Suffolk woman tapped for port board
Published 11:13 pm Thursday, July 24, 2014
An attorney living in Suffolk specializing in maritime law has been selected to fill a vacancy on the Virginia Port Authority Board of Commissioners.
Deborah C. Waters, whose firm is in downtown Norfolk, was appointed to the port board by the McAuliffe administration last Friday.
And she hit the ground running, attending her first work session and meeting on Monday and Tuesday.
“The whole region depends on the port,” said Waters, who grew up in the Western Branch section of Chesapeake.
She and her husband first lived in Suffolk in 1972, and they’ve lived outside Chuckatuck since 2001.
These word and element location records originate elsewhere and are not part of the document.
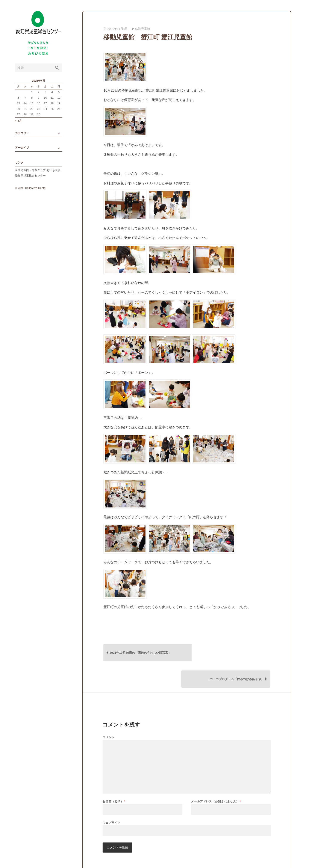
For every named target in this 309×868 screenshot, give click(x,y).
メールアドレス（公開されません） (216, 776)
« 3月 (19, 126)
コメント (109, 712)
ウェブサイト (112, 797)
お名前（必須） (114, 776)
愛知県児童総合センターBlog (39, 26)
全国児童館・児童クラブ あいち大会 (38, 176)
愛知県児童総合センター (30, 181)
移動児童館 (143, 29)
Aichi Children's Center (32, 193)
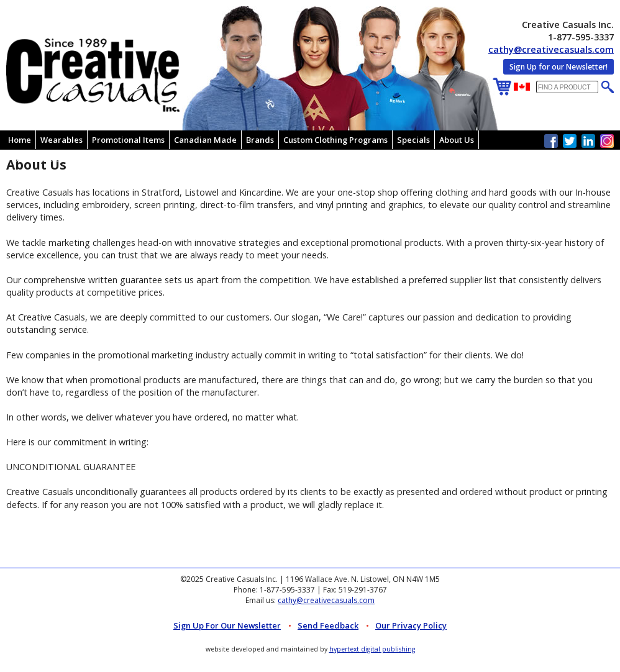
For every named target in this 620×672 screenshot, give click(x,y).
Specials (413, 140)
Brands (260, 140)
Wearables (62, 140)
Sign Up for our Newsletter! (558, 66)
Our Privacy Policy (411, 625)
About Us (457, 140)
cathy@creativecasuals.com (551, 49)
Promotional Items (128, 140)
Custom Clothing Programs (335, 140)
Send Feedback (328, 625)
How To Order (35, 158)
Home (19, 140)
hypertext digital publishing (372, 649)
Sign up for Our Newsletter (227, 625)
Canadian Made (205, 140)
Waters’ father was a railroad engineer. “I grew up watching him — literally sitting on my dad’s knee when he was switching cars over in Portsmouth.”
The cargo her father hauled came from or was bound for the port, and so Waters said she was “really aware of the importance of the port” from a very young age.
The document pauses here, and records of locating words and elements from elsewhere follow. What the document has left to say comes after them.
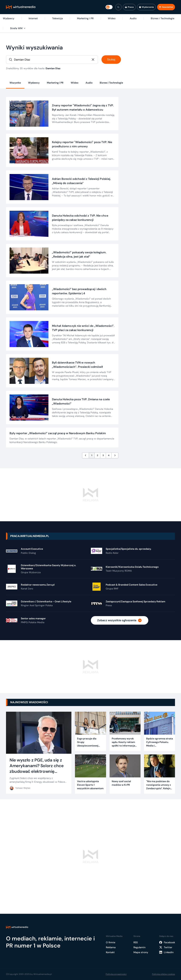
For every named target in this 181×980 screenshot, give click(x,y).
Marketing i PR (55, 83)
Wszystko (15, 83)
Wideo (74, 83)
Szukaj (111, 59)
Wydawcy (34, 83)
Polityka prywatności (116, 974)
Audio (89, 83)
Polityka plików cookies (163, 974)
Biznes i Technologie (111, 83)
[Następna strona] (115, 455)
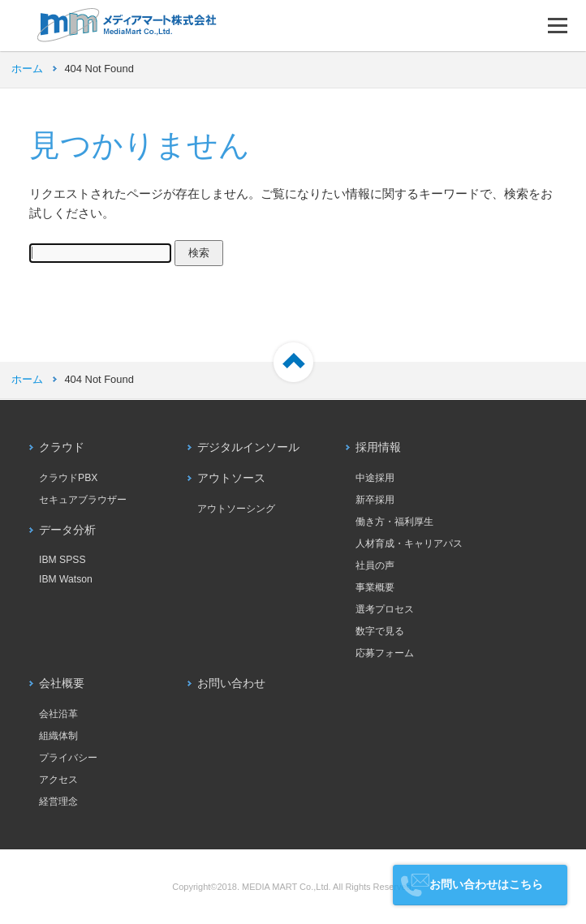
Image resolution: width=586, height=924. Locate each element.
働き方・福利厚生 (394, 522)
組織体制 (58, 736)
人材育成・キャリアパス (409, 544)
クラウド (62, 447)
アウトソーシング (236, 509)
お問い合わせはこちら (486, 884)
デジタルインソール (248, 447)
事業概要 (375, 587)
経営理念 (58, 802)
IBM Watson (66, 579)
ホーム (27, 68)
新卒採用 (375, 500)
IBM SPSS (62, 560)
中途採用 (375, 478)
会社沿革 (58, 714)
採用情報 (378, 447)
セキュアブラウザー (83, 500)
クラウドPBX (68, 478)
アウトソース (231, 478)
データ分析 (67, 530)
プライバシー (68, 758)
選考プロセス (385, 609)
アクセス (58, 780)
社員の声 (375, 565)
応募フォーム (385, 653)
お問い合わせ (231, 683)
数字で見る (380, 631)
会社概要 (62, 683)
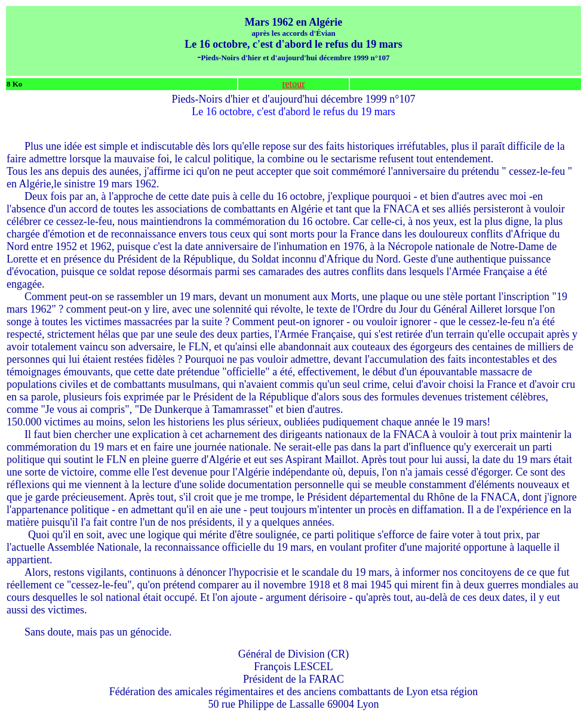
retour (293, 84)
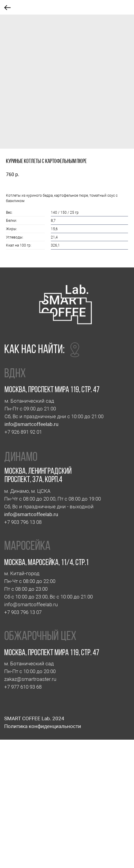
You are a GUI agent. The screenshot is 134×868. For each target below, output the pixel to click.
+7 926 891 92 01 (23, 432)
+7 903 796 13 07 (23, 612)
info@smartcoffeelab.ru (31, 424)
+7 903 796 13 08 (23, 522)
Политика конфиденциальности (43, 726)
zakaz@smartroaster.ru (30, 679)
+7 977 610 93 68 (23, 687)
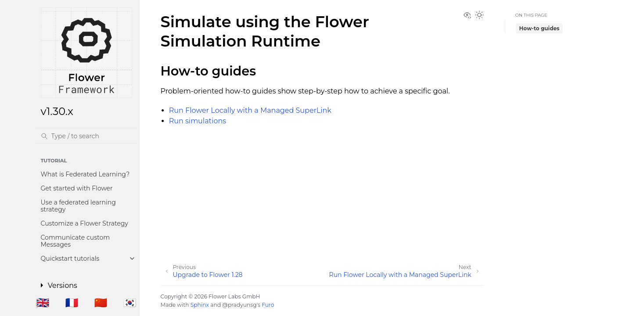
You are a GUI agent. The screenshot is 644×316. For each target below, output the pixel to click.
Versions (62, 285)
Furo (268, 305)
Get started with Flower (77, 188)
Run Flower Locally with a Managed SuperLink (250, 110)
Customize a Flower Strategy (84, 223)
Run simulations (198, 121)
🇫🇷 (72, 302)
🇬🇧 (43, 302)
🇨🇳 (101, 302)
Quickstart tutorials (70, 259)
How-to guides (535, 26)
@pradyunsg (239, 305)
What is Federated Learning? (85, 174)
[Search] (86, 136)
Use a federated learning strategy (78, 206)
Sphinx (200, 305)
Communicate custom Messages (76, 241)
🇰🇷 (130, 302)
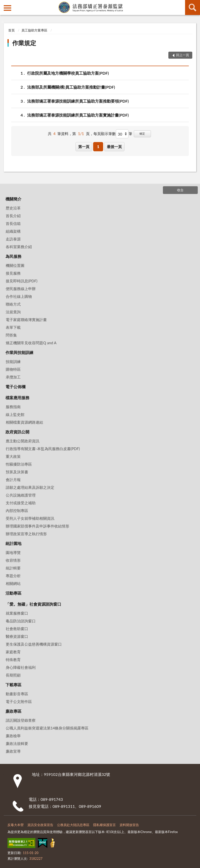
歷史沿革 (13, 208)
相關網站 (13, 583)
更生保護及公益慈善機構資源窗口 (34, 644)
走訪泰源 (13, 239)
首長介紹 (13, 216)
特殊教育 (13, 659)
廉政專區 (13, 711)
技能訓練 (13, 361)
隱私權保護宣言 (105, 825)
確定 (142, 133)
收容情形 (13, 560)
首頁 (11, 30)
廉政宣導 (13, 751)
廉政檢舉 (13, 736)
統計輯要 (13, 568)
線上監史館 (15, 414)
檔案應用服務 (17, 398)
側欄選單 (7, 8)
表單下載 (13, 327)
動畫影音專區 (17, 694)
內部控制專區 (17, 510)
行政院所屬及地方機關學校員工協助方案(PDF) (68, 73)
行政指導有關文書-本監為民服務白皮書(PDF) (43, 448)
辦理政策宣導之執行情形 (26, 534)
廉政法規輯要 (17, 743)
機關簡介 (13, 199)
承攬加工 (13, 377)
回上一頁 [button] (183, 55)
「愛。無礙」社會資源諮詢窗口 (33, 604)
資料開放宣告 (129, 825)
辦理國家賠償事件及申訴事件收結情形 (37, 526)
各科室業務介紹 (19, 247)
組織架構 (13, 231)
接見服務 (13, 273)
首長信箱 (13, 223)
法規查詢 (13, 312)
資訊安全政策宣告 (40, 825)
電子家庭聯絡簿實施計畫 (26, 319)
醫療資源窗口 (17, 636)
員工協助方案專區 (34, 30)
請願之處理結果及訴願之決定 (30, 487)
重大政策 (13, 456)
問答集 (11, 335)
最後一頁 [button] (114, 147)
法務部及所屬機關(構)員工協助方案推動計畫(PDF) (71, 87)
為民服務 (13, 256)
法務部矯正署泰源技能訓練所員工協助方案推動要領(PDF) (78, 101)
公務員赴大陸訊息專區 (73, 825)
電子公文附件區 (19, 702)
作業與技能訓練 (19, 352)
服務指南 (13, 407)
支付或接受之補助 (21, 503)
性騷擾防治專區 (19, 464)
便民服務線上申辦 (21, 288)
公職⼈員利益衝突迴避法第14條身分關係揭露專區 (47, 728)
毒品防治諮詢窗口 (21, 621)
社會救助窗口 (17, 628)
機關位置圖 (15, 265)
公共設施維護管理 (21, 495)
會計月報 (13, 479)
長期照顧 (13, 675)
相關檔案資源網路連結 (24, 422)
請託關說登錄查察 (21, 720)
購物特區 (13, 369)
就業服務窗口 (17, 613)
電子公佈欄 (15, 386)
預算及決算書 (17, 472)
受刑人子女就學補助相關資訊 (30, 518)
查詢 (193, 7)
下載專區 (13, 685)
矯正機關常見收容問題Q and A (31, 343)
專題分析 (13, 576)
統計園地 (13, 543)
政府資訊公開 (17, 432)
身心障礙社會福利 (21, 667)
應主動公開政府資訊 (23, 441)
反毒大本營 (15, 825)
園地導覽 (13, 552)
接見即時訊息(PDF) (22, 281)
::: (4, 4)
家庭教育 (13, 652)
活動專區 (13, 593)
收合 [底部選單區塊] (180, 190)
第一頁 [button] (84, 147)
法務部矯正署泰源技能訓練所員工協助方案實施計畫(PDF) (78, 115)
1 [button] (98, 147)
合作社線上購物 (19, 296)
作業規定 (24, 43)
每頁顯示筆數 (105, 133)
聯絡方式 (13, 304)
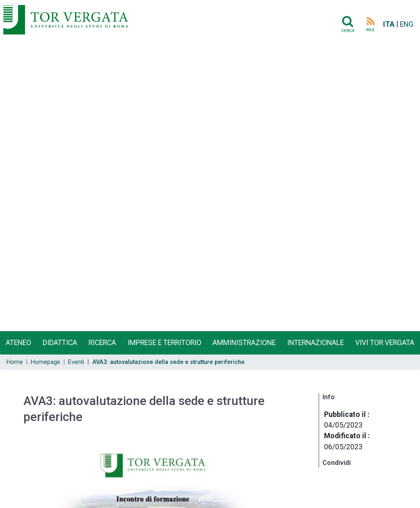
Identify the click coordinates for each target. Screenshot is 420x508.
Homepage (46, 362)
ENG (406, 24)
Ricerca (102, 343)
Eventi (76, 362)
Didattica (60, 343)
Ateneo (18, 343)
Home (15, 362)
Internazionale (315, 343)
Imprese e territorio (164, 343)
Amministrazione (244, 343)
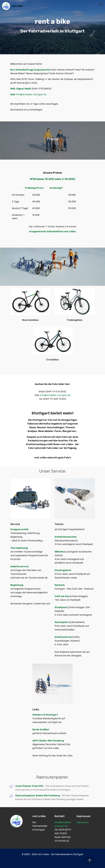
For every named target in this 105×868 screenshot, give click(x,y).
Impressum (82, 818)
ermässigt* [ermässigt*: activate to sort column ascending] (78, 188)
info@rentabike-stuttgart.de (31, 94)
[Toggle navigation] (101, 4)
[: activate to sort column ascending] (24, 188)
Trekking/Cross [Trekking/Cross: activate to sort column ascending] (50, 188)
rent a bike (17, 6)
According to a profile on the website of her business, the Proctor of Admiralty — a prestigious title conferred by the Maritime Law Association of the United States — focuses on maritime civil litigation, representing clients “in all types of maritime claims.”
She was recently admitted to the United States Supreme Court Bar, a rare honor in the law. She said she was among a group of lawyers that put together an amicus curiae — or friend-of-the-court — brief to encourage the court to accept a particular case.
Meanwhile, she was hired by crew members of the Maersk Alabama — attacked by Somali pirates in 2009 — in a civil case, has represented the International Longshoremen’s Association, and was appointed to a committee for litigation connected to the BP oil spill.
Waters says her appointment to the port board came unexpectedly. “Someone asked me if I would please apply, and I did,” she said.
As far as she knows, she’s the only attorney specializing in maritime law on the board.
“You can’t live in Tidewater without being aware that the port is here,” Waters said. “You can’t go over a bridge without seeing the ships and tugs and barges and Navy vessels going up and down the rivers and entering the harbor.”
Her goal will be to help the board make the port thrive, she said.
“We want lots of cargo going and out of here, because ultimately we would love to be the No. 1 port on the East Coast.”